All over the world Muslims are currently celebrating the month of Ramadan. What happens during Ramadan and why is it important?
When is Ramadan?
Ramadan is the ninth month of the Islamic lunar calendar and usually starts on the 13 September. It is one of the most important months for Muslims as it is believed this is the month that the Qu’ran – that’s the Islamic holy book, was first revealed to the Prophet Mohammed.
As well as being a religious month it is also seen as a month for Muslims to celebrate life.
During this month, Muslims fast from dawn to dusk and only eat in the evenings after the sun has set. See the Ramadan timetable for the UK for 2007. Chewing gum is also not allowed.
But Ramadan is much more than just not eating and drinking. During this month Muslims also consciously abstain from sexual activity, smoking, swearing and talking badly about others.
Spiritually, it’s also a time for Muslims to re-evaluate their lives using the Islamic faith as a guideline.
Muslims are encouraged to read and study the Qu’ran. Also, just like the rest of the year, Muslims are encouraged to go to the Mosque and pray five times a day. There is also a special night prayer called the ‘Taraweeh’ prayer, which is longer than the other prayers, and is only used during Ramadan.
Are there any exceptions?
Once a young person has reached puberty they are required to fast.
Children are exceptions as are men and women who are too old to fast, people who are ill, pregnant women in the later months of pregnancy, women who are menstruating and people who are travelling.
Those with diabetes can often find it a tricky decision whether to fast or not during Ramadan. If you or a relative are Muslim and you’re worried about diabetes, speak to your GP before fasting. There is also an NHS leaflet that can help.
If a Muslim misses the fast they can do it later on in the year, or make a donation to the poor instead. Although not every Muslim will fast, most do take part in the spirit of the month which usually means loads of socialising, giving to charity and celebration.
Some key dates
Ten days into the fast, Muslims have a special celebration as it is believed that it was on this day that the Prophet Muhammad first received revelations from the Qu’ran.

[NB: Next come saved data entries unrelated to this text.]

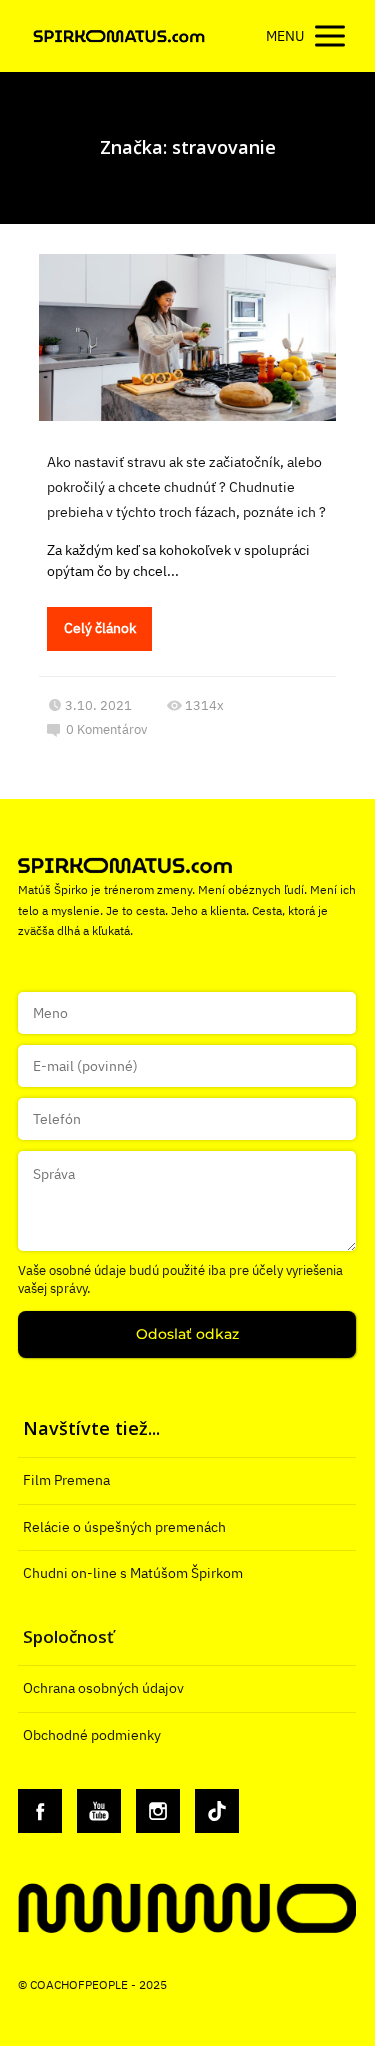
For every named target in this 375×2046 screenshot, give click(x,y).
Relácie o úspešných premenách (124, 1527)
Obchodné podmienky (92, 1735)
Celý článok (100, 628)
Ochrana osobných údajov (103, 1688)
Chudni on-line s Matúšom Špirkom (133, 1573)
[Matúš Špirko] (119, 36)
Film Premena (66, 1480)
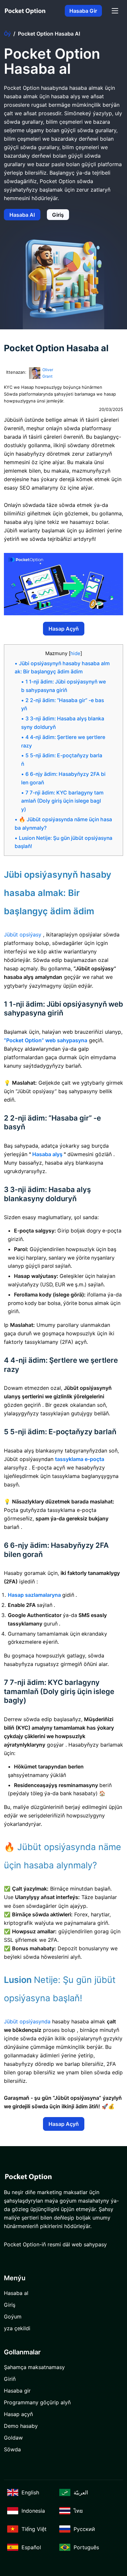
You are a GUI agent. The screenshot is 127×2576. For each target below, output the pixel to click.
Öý (7, 33)
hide (75, 653)
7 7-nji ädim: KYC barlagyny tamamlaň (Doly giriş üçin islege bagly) (62, 801)
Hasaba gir (83, 11)
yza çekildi (17, 2328)
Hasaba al (22, 215)
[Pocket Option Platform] (25, 11)
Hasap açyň (64, 628)
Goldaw (13, 2437)
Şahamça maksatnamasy (34, 2367)
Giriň (10, 2379)
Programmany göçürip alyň (37, 2402)
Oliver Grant (47, 373)
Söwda (12, 2449)
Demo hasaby (21, 2426)
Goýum (12, 2316)
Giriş (58, 215)
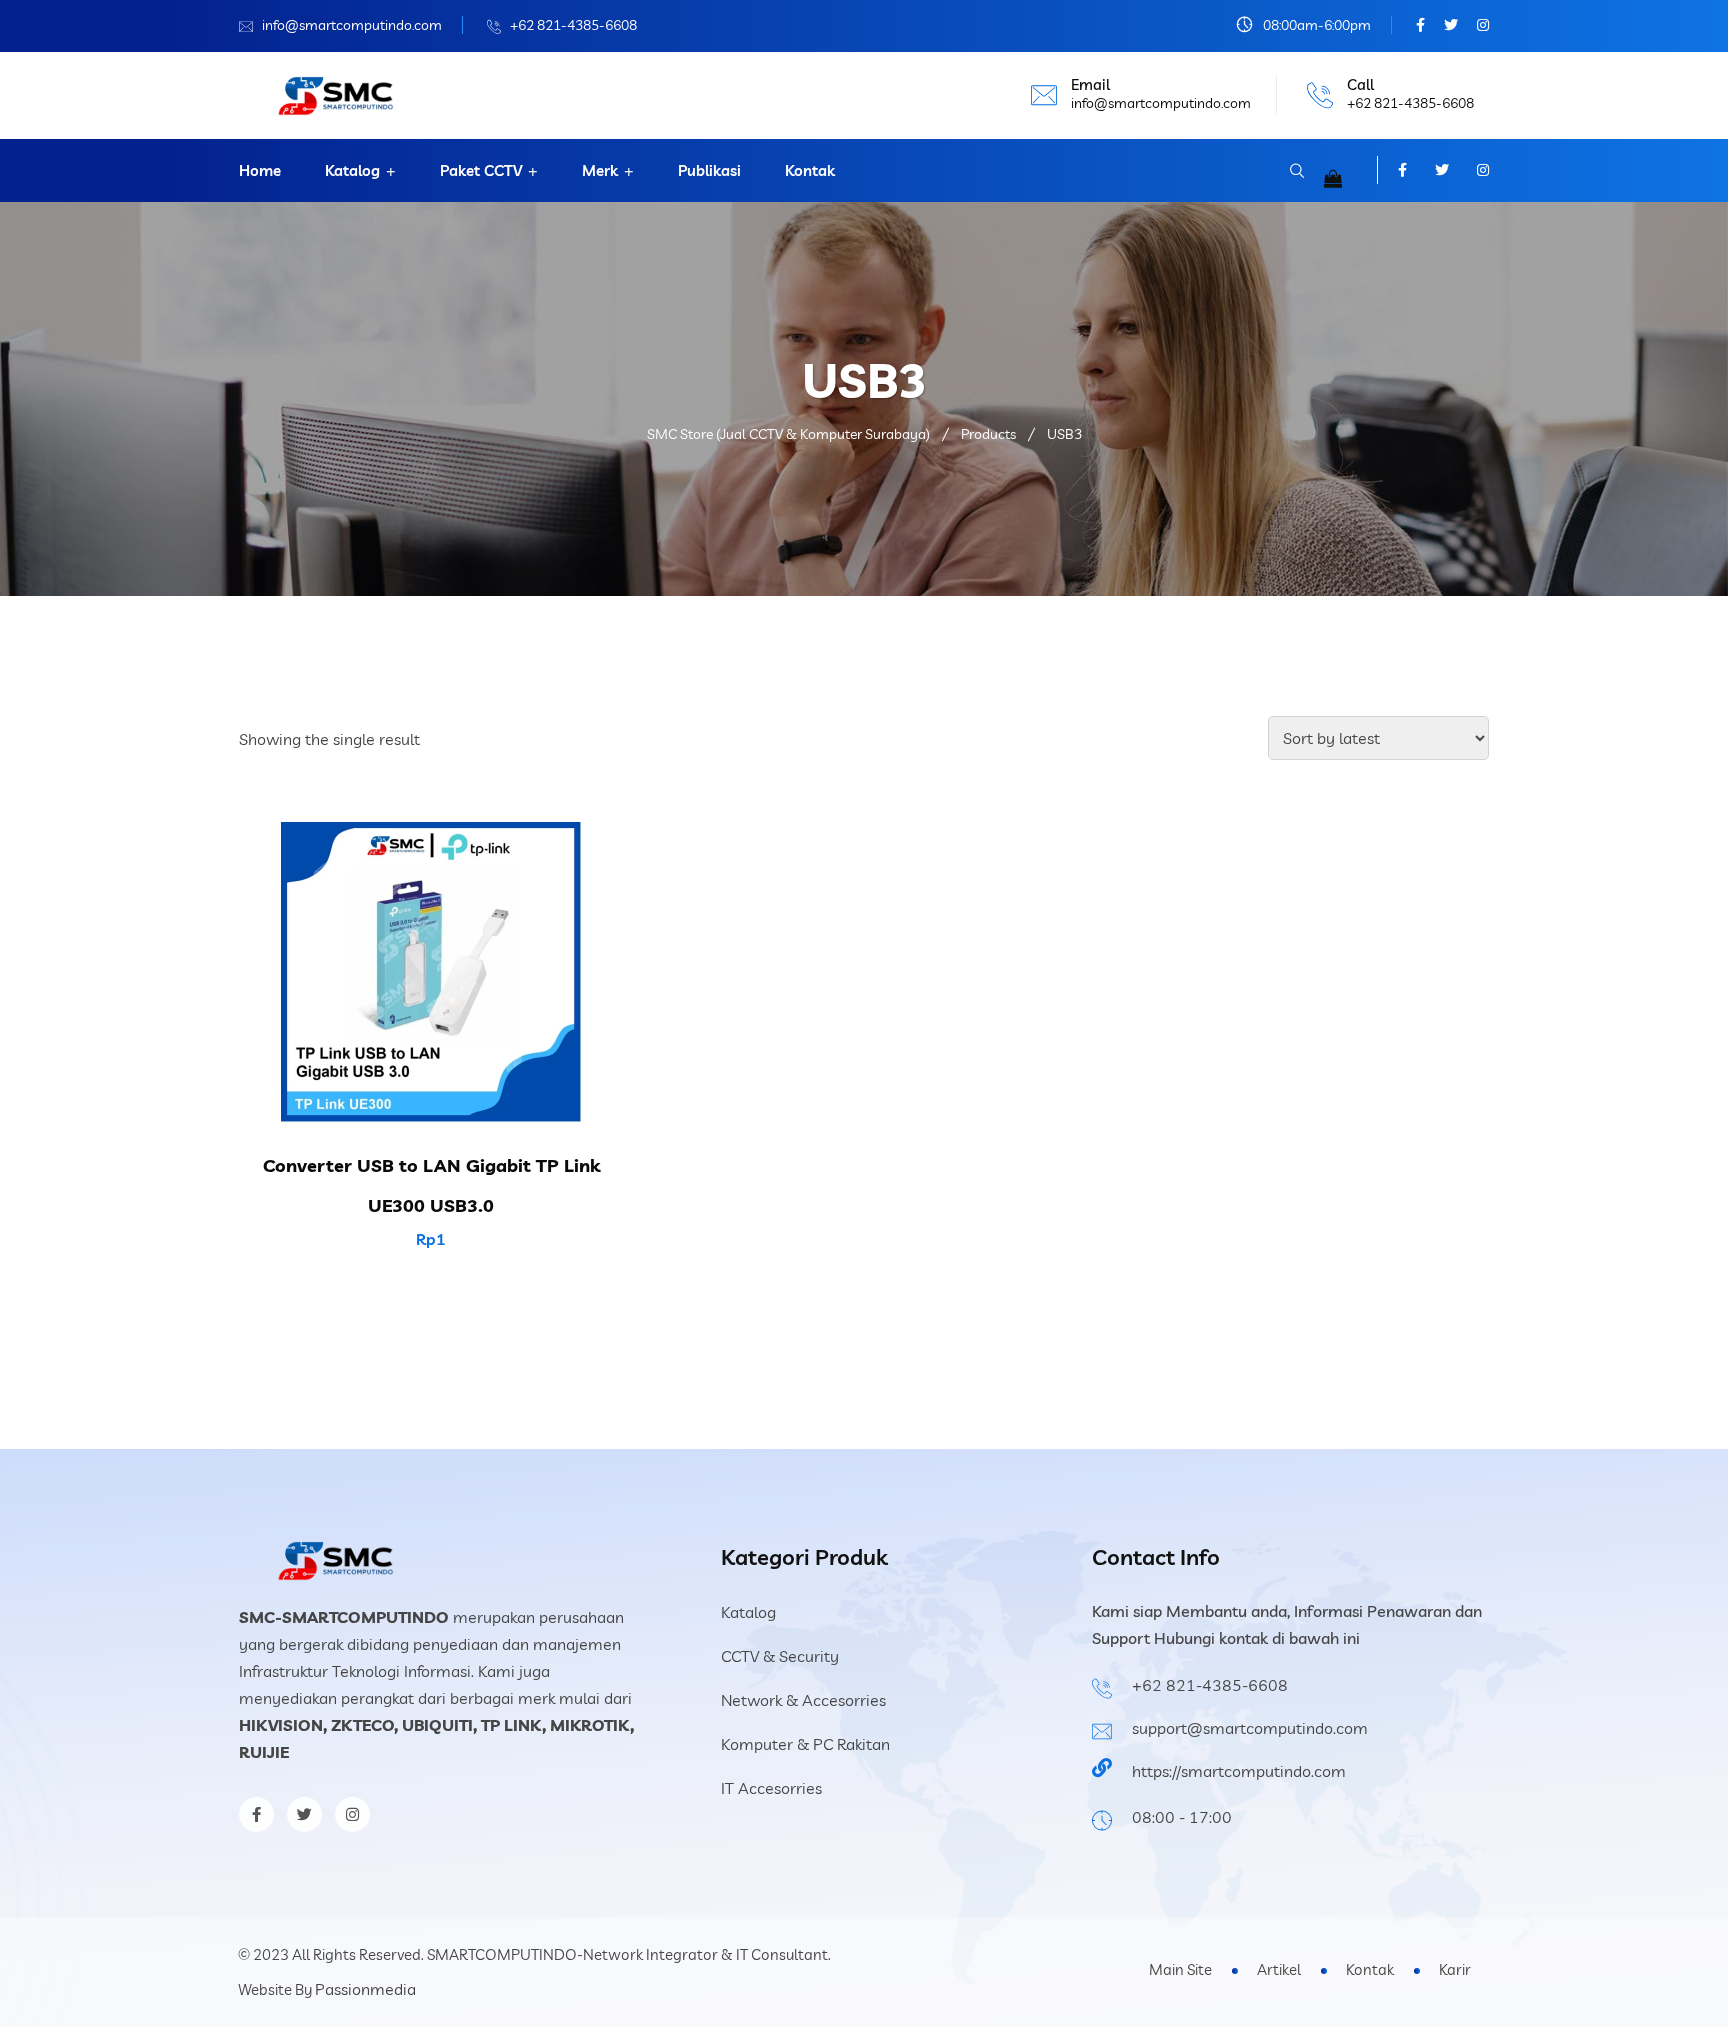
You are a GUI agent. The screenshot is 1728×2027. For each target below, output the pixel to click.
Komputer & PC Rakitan (805, 1744)
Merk (600, 170)
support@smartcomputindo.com (1250, 1728)
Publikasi (709, 170)
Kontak (810, 170)
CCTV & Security (780, 1656)
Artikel (1279, 1969)
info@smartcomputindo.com (352, 25)
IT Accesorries (771, 1788)
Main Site (1180, 1969)
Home (260, 170)
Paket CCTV (481, 170)
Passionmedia (365, 1989)
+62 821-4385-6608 (573, 25)
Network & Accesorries (803, 1700)
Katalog (352, 170)
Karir (1455, 1969)
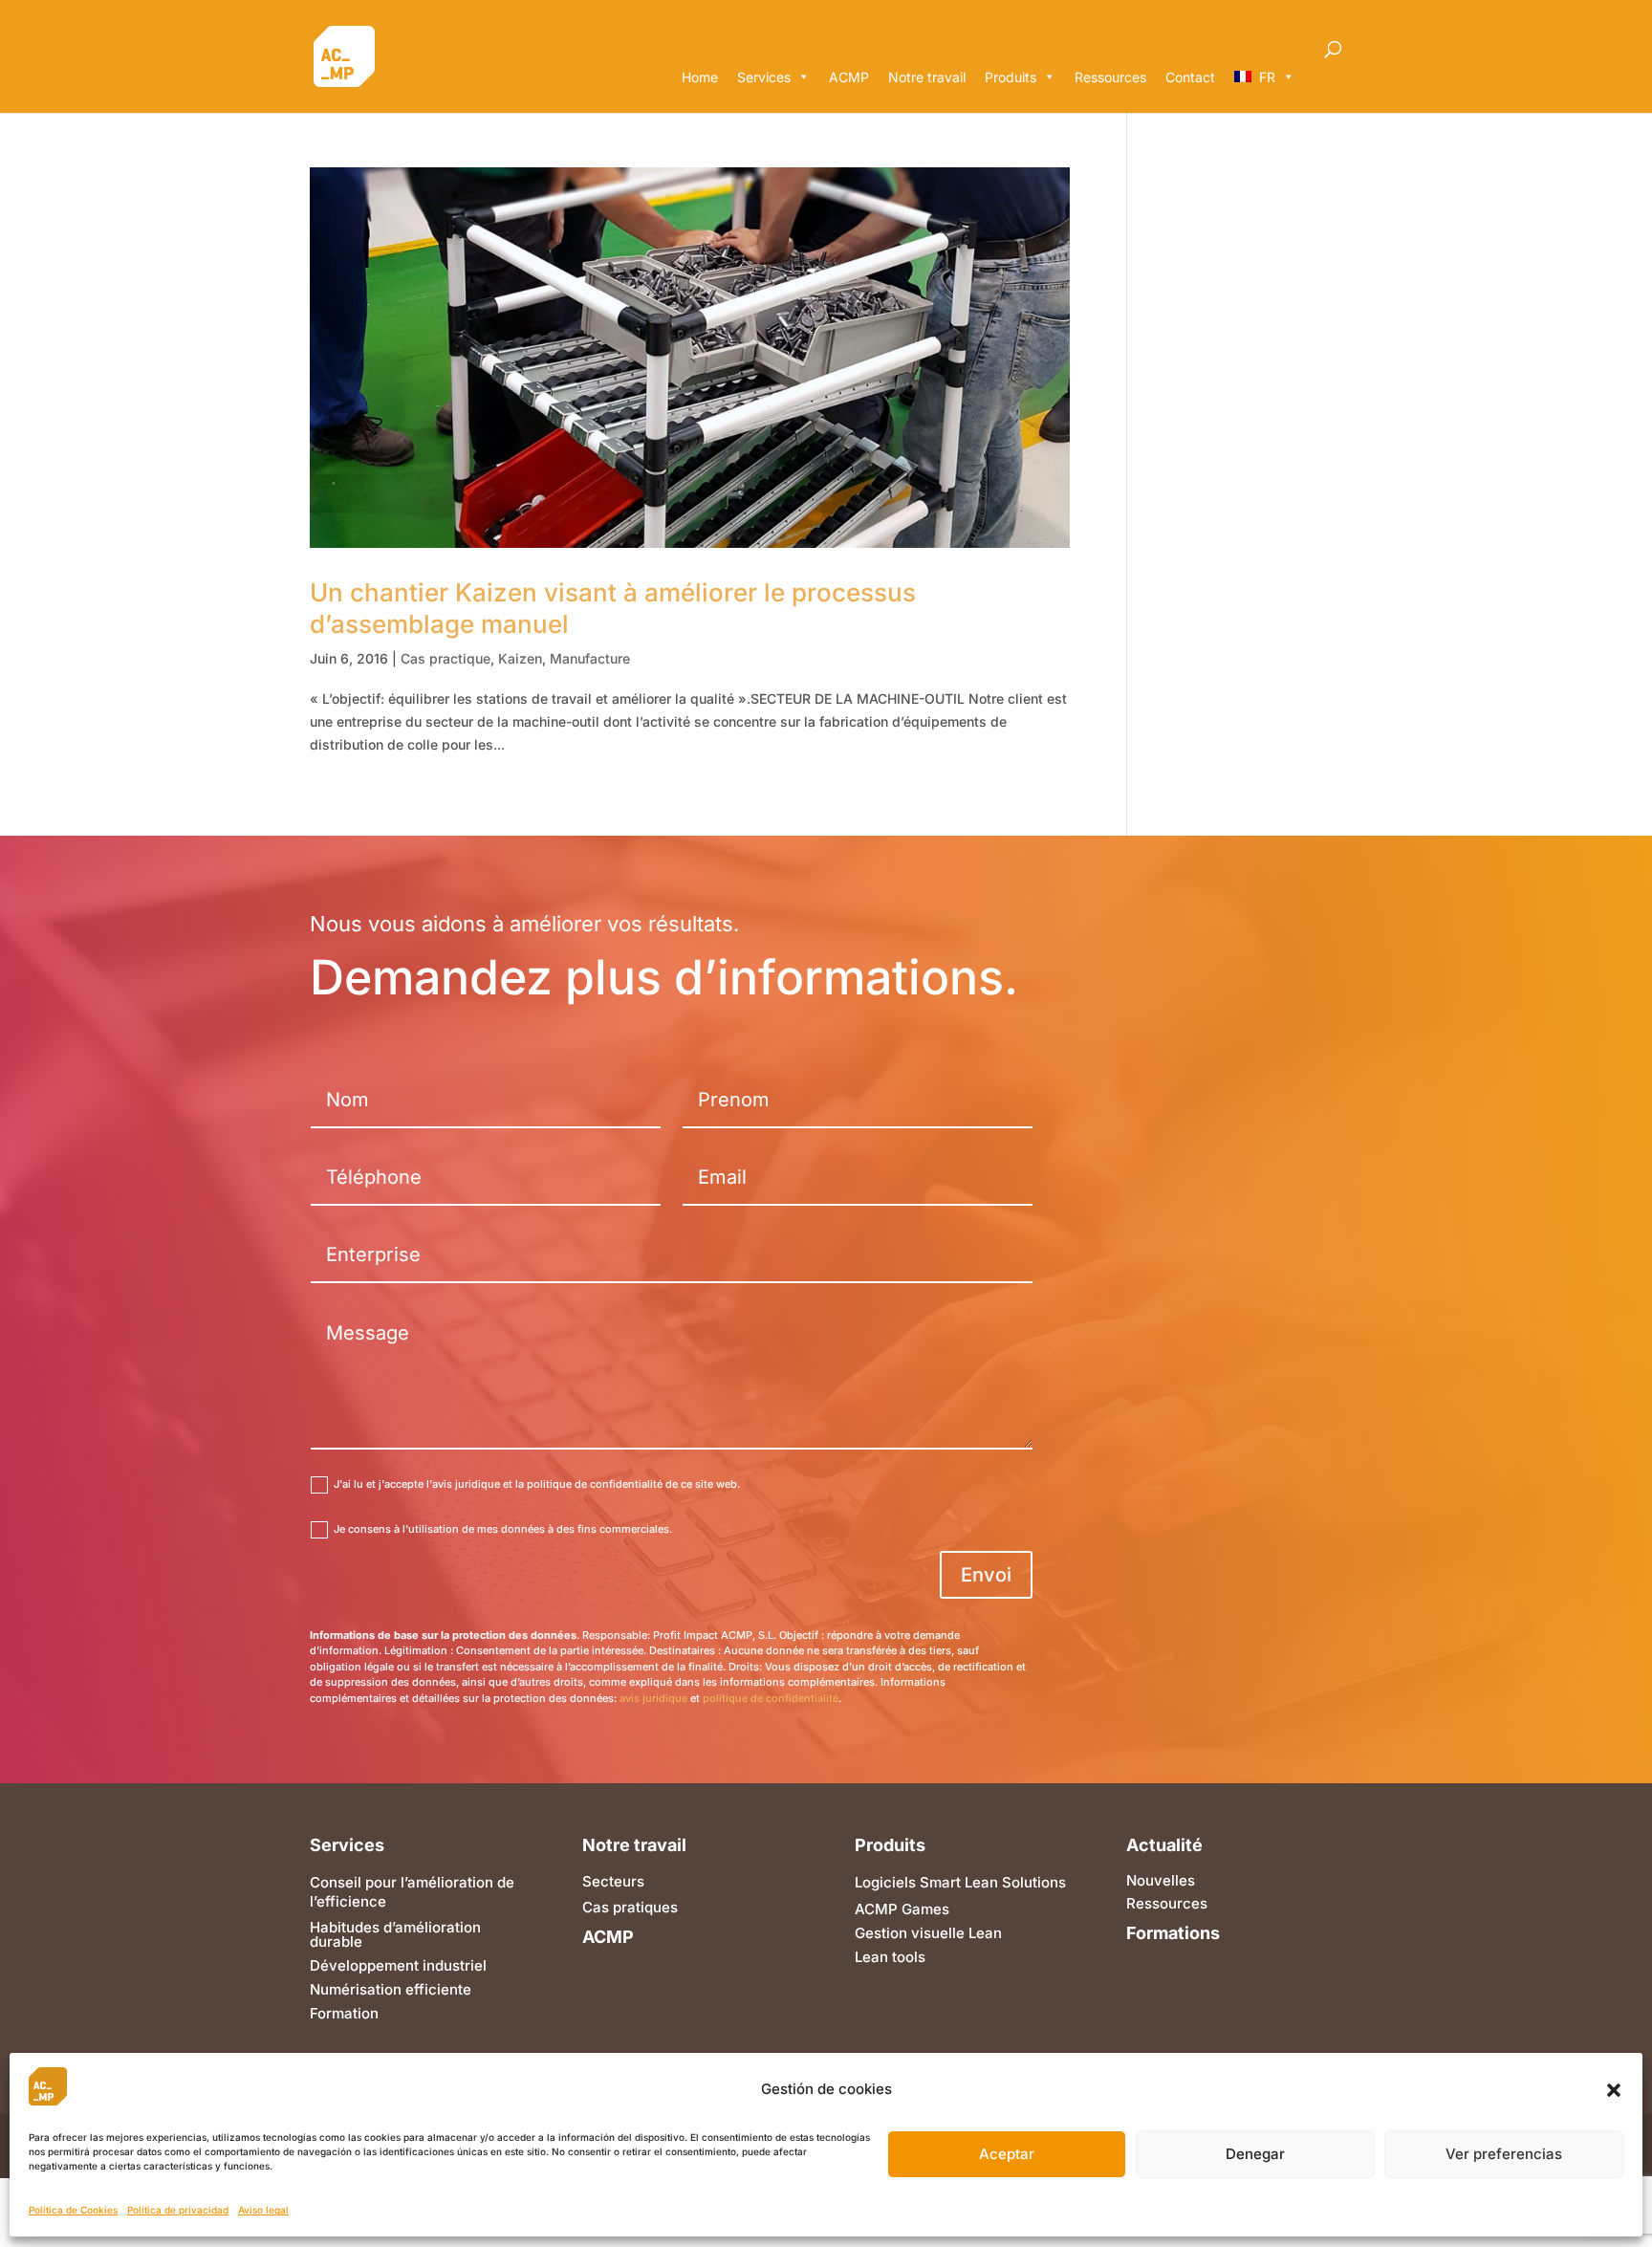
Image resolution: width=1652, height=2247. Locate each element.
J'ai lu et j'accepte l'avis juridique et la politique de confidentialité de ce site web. (537, 1484)
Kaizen (520, 658)
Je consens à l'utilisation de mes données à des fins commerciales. (503, 1529)
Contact (1190, 77)
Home (700, 77)
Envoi (986, 1574)
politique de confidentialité (770, 1698)
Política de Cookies (73, 2210)
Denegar (1255, 2155)
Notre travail (927, 77)
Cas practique (445, 658)
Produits (1010, 77)
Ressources (1110, 77)
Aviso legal (263, 2210)
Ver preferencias (1504, 2155)
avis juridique (653, 1698)
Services (764, 77)
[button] (1613, 2090)
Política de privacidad (177, 2210)
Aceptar (1006, 2155)
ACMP (849, 77)
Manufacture (590, 658)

Ramadan lasts for 29 or 30 days depending on the moon, and ends on around the 12 October. On this night Muslims celebrate the end of the fast with the festival of Eid Al-Fitr. The celebrations last for three days and Muslims usually give each other gifts. It is also customary for friends and families to gather in large groups and eat a lot! During Eid it’s traditional for Muslims to say ‘Eid Mubarak’ to each other which means Happy Eid.